== EXTRACTED TEXT

How to use forwarders

Mike Himes mrh at hrb.com
Tue Jul 18 20:09:32 UTC 2000


Since I have been trying to figure out why my forwarding is not working
correctly I guess now is the time to jump in.  
 
> Forwarding name servers come in two flavours: dumb and dumber. Dumb
> ones send queries to the addresses listed as forwarders. If no answer
> comes back, they will eventually try to resolve the query for
> themselves. This is tolerable, but of dubious merit. If the server was
> able to resolve the query for itself, why not let it do that from the
> outset? Dumber name servers just query the servers in their
> forwarders list. If none of them respond, the lookup fails.

I guess I have a DUMB one.


 
> Most of the time, forwarding name servers can be avoided. [And IMHO
> that's usually what should be done: don't forward unless it's *really*
> necessary.] There are circumstances where they are a necessary evil
> however. For instance when hosts on a private net need to resolve
> internet names and addresses and only selected name servers are
> allowed to make external queries, other internal name servers would
> need to forward queries to those selected servers.
> 

or if the domain name for you company has changed 3 times in the past 3
years...  Merging with three other companies at the same time.

> Another argument for forwarding is that it allows name servers to
> forward queries to servers who build up a huge cache. This is true,
> but probably isn't relevant any more. In the days when sites had slow
> pipes to the Internet, saving even a few packet's worth of traffic
> made sense. The cost of the extra lookups by not forwarding is
> probably more than compensated by having name servers that can
> function autonomously. Those name servers would not be dependent on an
> artificial single point of failure if they had to forward queries to
> one or two central name servers.

====

_SET EXERCISE 1:_
Answer these questions from the post about forwarding name servers:
(a) What happens when none of the servers in a dumber name server's forwarders list respond?
(b) Which of the two flavors of forwarding name server does the writer think they have?
(c) How many times has the writer's company's domain name changed in the past 3 years?
_SET EXERCISE 2:_
List every circumstance or argument for using forwarding that the post about forwarding name servers gives.

== LISTED RECORDS

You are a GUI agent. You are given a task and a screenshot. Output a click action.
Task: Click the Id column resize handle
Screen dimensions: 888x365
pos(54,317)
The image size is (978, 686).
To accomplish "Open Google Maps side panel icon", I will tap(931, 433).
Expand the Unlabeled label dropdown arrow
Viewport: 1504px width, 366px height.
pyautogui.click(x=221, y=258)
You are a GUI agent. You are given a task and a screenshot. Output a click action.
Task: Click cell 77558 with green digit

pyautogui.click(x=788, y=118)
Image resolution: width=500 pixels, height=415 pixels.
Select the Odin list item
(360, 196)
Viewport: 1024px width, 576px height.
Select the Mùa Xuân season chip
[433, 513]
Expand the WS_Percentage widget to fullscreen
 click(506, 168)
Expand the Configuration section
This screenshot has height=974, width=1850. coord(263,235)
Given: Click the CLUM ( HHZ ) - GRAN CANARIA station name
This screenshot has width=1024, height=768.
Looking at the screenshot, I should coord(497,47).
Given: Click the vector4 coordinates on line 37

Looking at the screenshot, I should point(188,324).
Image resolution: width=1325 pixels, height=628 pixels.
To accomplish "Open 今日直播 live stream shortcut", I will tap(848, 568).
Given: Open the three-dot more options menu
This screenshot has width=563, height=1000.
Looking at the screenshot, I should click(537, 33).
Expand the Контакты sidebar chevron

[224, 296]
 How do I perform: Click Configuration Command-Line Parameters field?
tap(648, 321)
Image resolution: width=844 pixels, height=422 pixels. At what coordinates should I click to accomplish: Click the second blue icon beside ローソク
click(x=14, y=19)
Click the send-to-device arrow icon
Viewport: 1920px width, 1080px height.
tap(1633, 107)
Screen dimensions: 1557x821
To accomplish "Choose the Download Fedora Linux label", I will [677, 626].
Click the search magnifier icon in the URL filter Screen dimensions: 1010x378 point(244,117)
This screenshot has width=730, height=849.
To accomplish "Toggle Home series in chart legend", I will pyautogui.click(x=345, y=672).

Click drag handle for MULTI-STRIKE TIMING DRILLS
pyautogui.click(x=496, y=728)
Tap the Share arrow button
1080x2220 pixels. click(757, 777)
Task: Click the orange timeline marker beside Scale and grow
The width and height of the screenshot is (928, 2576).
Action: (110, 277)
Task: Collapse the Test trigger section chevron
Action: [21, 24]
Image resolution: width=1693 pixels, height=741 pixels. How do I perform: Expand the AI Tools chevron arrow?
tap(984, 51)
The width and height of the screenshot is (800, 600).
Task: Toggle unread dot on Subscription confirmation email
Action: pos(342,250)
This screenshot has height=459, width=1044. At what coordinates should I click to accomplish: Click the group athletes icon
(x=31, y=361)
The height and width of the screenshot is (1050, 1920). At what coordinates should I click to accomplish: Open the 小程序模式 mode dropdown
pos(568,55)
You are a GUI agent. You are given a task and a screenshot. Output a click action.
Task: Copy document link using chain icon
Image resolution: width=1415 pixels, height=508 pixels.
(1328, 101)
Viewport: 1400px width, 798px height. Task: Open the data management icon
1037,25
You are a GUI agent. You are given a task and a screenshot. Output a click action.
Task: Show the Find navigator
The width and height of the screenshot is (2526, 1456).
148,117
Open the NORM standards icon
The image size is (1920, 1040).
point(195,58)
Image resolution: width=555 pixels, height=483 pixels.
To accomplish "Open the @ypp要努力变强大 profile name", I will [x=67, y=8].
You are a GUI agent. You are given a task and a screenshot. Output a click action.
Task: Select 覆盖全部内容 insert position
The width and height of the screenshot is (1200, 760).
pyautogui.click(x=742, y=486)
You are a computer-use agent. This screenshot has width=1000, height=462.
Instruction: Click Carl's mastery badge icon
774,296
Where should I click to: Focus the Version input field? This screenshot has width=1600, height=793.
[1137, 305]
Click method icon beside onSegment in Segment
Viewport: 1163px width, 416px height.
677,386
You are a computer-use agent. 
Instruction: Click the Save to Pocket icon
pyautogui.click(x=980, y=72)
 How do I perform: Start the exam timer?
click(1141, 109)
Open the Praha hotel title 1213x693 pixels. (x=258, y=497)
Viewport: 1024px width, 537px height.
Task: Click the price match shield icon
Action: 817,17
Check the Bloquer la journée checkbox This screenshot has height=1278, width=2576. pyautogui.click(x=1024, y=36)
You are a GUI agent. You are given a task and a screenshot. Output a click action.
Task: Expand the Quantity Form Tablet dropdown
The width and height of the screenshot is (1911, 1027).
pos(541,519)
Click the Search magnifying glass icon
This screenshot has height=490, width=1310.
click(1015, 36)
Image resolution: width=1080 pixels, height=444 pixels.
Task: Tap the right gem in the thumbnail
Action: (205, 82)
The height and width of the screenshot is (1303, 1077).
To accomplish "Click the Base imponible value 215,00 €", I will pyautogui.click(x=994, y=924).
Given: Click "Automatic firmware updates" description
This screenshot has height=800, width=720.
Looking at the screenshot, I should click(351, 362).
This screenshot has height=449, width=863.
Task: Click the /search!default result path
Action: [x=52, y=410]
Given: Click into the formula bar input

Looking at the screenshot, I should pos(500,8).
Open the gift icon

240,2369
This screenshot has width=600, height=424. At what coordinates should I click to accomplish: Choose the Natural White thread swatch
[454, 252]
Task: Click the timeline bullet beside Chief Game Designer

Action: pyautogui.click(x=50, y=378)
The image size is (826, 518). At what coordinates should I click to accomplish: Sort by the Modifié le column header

====

_WRITTEN RESPONSE 1:_
(a) The lookup fails.
(b) A dumb one.
(c) 3 times.

_WRITTEN RESPONSE 2:_
- Hosts on a private net need to resolve internet names and addresses, but only selected name servers are allowed to make external queries. Other internal name servers then have to forward queries to those selected servers.
- The company's domain name has changed 3 times in the past 3 years, while it merged with three other companies.
- Forwarding lets name servers send queries to servers that build up a huge cache.